*TÂCHES À RÉALISER:*
a – Répondez aux questions suivantes d'après le texte sur l'Union pour la Méditerranée :
(i) Quelle politique l'Europe est-elle en train de refondre ?
(ii) À partir de quelle année le rôle de l'UpM doit-il s'accroître ?
(iii) Quel constat récurrent la focalisation médiatique induit-elle ?
b – Reproduisez fidèlement le passage du texte sur l'Union pour la Méditerranée qui commence à « Au-delà de son » et se termine à « pourquoi et comment. ».

Au-delà de son impuissance face aux tragédies qui endeuillent régulièrement la Méditerranée, l'Europe, via la refonte de sa politique de voisinage (PEV) s'efforce de mettre en place les outils au service d'une vision proactive et d'un avenir meilleur et partagé entre le nord et le sud du Mare Nostrum. Dans cette perspective, le rôle de l'Union pour la Méditerranée (UpM) va s'accroître dès 2016, et en particulier celui de son Secrétariat général. Voici pourquoi et comment.
De jour en jour et de mois en mois, la légitime focalisation médiatique sur les tragédies qui se succèdent en Méditerranée - guerres civiles, actes de terrorisme, exodes massifs et noyades de réfugiés... - induit logiquement le constat récurrent de l'impuissance européenne à peser sur la guerre et la paix dans la région.

*EXTRAIT DES DONNÉES:*
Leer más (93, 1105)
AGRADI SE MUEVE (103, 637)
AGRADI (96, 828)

*CORRIGÉ PAR TÂCHE:*
a –
(i) Sa politique de voisinage (PEV).
(ii) À partir de 2016.
(iii) Le constat de l'impuissance européenne à peser sur la guerre et la paix dans la région.

b –
Au-delà de son impuissance face aux tragédies qui endeuillent régulièrement la Méditerranée, l'Europe, via la refonte de sa politique de voisinage (PEV) s'efforce de mettre en place les outils au service d'une vision proactive et d'un avenir meilleur et partagé entre le nord et le sud du Mare Nostrum. Dans cette perspective, le rôle de l'Union pour la Méditerranée (UpM) va s'accroître dès 2016, et en particulier celui de son Secrétariat général. Voici pourquoi et comment.